In September of 2014 the World Assembly for Women (WAW), a two day symposium, was held in Tokyo, hosted by the government of Japan and three Japanese organisations. There, participants discussed how to promote womens’ active role in Japan and in the world. Iceland did not participate, but Shino says that she hopes Iceland will do so next time, in August this year. “There is every reason for Iceland to participate because of its good experience regarding gender equality.”
Shared Values and Experience
Shino says it is pleasing to witness the increased communication and relations between Iceland and Japan in the various fields in recent years. “We are, so to say, acknowledging each other. We are now, for instance, negotiating on a working holiday framework for young people, which allows them to earn pocket money while they are staying abroad during their holiday. The system has not started, but we would like to see a growing number of young people to enrich their experiences.
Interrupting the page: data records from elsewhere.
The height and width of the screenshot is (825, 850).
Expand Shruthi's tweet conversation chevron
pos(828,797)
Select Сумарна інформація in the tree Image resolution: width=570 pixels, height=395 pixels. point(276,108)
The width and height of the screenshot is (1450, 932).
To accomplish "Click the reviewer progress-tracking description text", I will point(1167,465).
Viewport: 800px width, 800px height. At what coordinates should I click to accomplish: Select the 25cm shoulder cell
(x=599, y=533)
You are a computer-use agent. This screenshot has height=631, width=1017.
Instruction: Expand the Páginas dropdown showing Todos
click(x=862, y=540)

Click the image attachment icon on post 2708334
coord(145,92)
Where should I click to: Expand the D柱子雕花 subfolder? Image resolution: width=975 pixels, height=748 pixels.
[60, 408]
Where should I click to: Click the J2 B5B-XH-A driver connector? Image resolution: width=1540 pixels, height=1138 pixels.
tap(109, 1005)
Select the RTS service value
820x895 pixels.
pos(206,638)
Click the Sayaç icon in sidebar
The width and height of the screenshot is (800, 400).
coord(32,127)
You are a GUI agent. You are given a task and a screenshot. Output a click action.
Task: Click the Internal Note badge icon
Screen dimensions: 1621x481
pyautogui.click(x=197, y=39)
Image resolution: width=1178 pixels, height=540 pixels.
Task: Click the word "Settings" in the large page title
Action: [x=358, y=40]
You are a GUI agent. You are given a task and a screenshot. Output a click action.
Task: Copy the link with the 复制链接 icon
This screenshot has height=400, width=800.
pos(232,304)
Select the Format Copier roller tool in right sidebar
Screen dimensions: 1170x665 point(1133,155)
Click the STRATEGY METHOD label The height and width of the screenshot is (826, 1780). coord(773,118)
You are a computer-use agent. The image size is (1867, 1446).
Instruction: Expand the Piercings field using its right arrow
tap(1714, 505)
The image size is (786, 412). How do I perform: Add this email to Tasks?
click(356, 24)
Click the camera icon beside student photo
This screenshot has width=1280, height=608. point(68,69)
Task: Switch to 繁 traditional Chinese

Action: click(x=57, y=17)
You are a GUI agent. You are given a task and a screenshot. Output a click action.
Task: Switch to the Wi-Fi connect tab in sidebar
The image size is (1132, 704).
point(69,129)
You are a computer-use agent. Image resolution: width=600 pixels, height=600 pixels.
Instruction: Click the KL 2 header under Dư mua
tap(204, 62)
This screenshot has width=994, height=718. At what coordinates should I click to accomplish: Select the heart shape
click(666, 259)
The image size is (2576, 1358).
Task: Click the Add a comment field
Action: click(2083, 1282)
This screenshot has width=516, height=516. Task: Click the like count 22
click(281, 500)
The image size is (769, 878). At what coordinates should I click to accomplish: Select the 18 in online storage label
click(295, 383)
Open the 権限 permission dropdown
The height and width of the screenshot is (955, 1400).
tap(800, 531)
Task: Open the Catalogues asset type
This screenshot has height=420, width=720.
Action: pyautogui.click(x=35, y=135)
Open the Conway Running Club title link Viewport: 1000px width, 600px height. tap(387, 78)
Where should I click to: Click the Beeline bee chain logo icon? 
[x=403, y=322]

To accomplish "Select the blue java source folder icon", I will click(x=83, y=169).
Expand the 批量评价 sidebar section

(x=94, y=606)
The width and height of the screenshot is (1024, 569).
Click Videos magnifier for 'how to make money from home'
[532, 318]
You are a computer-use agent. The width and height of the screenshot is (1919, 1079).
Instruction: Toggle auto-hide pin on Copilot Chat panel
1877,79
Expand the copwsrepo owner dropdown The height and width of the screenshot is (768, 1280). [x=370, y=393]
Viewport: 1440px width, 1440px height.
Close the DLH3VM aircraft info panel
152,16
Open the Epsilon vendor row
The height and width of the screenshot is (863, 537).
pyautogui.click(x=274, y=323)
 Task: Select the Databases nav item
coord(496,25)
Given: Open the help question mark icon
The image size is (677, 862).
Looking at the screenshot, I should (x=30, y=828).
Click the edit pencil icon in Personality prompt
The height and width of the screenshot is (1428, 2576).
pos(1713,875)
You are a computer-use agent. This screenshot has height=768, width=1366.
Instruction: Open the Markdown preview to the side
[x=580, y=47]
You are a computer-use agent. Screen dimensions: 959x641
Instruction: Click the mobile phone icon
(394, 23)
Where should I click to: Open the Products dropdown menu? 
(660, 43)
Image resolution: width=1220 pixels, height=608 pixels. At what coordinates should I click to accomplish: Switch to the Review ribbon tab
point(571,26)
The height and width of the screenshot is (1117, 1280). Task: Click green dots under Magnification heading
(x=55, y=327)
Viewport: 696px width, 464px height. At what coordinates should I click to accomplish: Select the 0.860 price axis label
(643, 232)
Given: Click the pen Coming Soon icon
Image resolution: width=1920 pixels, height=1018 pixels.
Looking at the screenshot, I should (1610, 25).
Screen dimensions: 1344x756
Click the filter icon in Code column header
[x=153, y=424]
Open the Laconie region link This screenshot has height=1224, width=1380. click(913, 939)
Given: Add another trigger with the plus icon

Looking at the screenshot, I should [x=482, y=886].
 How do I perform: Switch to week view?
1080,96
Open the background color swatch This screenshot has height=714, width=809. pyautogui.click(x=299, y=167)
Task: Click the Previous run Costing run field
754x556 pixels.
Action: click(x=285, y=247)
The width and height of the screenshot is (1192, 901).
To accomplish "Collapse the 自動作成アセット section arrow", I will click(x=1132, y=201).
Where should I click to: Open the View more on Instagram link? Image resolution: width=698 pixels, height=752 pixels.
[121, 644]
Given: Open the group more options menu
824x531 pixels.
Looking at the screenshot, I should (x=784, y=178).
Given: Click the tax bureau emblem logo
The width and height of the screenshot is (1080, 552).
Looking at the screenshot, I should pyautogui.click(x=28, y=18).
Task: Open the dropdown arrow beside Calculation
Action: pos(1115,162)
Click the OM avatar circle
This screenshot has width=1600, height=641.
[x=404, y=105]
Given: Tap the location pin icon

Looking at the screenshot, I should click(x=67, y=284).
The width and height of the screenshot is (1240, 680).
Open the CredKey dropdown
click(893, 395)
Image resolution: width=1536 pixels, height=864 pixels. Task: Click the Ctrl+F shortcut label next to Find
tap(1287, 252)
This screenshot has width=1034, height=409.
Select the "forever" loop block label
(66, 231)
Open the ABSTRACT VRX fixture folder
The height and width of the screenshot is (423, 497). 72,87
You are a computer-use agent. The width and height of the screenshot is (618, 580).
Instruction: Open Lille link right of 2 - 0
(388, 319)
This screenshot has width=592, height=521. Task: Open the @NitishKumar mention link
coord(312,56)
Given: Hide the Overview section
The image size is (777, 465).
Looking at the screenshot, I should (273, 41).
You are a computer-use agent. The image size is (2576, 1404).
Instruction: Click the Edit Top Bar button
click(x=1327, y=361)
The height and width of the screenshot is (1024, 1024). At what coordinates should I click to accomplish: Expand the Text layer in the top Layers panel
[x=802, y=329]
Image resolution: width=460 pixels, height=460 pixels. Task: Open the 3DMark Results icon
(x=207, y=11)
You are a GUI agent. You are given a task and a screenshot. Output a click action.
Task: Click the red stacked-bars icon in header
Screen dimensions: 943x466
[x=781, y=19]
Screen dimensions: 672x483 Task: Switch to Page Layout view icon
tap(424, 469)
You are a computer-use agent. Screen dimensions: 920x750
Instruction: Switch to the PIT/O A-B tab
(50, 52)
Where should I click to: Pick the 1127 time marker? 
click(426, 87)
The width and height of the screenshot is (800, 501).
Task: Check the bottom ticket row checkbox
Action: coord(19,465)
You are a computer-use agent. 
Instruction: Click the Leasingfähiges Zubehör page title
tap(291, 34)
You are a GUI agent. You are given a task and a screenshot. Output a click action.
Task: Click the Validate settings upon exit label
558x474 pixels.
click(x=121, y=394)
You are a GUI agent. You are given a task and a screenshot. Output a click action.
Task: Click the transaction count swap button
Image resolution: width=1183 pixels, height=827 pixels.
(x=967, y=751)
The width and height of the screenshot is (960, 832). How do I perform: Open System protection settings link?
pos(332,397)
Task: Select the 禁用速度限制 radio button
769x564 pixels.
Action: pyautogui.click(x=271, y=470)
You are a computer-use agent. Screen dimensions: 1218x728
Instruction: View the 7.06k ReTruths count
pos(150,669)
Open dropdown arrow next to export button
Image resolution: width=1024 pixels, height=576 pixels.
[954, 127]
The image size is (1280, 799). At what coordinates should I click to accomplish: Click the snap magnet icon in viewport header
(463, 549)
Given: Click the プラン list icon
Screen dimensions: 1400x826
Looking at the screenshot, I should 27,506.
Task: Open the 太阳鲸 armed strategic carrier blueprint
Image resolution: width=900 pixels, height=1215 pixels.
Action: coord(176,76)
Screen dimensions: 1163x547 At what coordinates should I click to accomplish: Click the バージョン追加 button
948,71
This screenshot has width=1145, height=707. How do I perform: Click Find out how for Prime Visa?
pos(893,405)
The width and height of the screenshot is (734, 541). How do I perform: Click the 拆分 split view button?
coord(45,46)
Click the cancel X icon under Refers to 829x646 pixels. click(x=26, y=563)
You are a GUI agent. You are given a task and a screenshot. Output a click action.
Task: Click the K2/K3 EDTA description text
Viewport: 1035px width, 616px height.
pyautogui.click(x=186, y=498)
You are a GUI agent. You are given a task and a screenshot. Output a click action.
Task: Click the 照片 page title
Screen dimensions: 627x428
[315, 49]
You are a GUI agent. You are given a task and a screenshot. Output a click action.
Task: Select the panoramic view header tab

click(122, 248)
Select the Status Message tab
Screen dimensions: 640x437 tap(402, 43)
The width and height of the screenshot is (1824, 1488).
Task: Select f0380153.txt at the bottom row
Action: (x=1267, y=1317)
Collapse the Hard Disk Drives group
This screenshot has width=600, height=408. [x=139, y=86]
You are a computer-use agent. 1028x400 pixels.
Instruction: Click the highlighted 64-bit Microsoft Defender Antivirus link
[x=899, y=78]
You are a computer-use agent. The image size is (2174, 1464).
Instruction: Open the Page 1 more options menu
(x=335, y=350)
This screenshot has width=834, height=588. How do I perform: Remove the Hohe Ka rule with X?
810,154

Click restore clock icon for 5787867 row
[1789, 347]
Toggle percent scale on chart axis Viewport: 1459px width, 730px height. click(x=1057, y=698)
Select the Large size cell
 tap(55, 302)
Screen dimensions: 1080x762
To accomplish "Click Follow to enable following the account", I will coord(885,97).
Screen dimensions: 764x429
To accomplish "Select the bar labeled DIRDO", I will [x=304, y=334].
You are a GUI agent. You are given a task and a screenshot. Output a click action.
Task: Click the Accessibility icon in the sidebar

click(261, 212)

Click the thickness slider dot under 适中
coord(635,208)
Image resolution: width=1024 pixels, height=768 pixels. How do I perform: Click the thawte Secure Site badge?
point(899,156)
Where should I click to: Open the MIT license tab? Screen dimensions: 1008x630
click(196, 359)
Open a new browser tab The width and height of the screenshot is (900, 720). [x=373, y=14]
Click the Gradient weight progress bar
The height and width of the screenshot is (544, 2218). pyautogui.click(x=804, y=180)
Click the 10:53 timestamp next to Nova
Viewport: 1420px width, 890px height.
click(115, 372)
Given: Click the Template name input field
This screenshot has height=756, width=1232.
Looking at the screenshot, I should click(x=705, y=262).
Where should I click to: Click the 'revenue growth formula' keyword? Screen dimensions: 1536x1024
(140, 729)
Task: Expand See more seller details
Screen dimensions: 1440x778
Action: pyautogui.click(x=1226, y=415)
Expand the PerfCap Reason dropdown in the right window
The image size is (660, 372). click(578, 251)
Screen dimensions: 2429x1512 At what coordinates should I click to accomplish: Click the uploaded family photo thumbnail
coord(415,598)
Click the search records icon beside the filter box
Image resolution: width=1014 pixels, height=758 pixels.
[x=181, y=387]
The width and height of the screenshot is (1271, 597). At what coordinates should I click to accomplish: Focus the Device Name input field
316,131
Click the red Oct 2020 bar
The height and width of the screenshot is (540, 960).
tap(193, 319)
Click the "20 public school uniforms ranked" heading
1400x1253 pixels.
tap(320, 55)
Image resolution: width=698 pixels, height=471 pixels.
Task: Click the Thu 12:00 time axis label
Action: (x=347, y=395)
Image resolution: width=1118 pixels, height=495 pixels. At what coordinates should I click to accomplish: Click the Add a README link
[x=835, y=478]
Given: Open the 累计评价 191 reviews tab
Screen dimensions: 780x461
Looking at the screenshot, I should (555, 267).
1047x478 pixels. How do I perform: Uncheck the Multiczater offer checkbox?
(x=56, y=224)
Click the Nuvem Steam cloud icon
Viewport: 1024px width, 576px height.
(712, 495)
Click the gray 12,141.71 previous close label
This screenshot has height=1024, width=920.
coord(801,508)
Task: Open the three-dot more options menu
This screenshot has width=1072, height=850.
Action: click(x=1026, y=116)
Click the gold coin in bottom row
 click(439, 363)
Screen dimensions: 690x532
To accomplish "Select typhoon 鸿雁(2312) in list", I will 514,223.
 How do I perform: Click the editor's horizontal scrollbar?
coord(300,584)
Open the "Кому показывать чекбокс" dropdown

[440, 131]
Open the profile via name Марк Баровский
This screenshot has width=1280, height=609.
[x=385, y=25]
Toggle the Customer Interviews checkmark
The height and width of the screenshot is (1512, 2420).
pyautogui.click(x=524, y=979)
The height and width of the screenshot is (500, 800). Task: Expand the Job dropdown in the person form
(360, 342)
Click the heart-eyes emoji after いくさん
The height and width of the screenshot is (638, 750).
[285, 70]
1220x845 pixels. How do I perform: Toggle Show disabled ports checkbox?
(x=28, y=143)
“But we could do more. Academics and scientists in Japan and Iceland could for instance cooperate more than they do now. Iceland has a certain experience of predicting natural disasters, evacuating people when disasters strike, and bringing people back to their normal lives. We share a similar experience in Japan. The experience of both nations can be useful for the world as a whole, as revealed in a recent international conference, the United Nations Conference on Disaster Risk Reduction, held in March in Japan. It is safe to say that we can be good teachers in this respect. Cooperation between Japanese and Icelandic academics and scientists is therefore an important issue for us all.”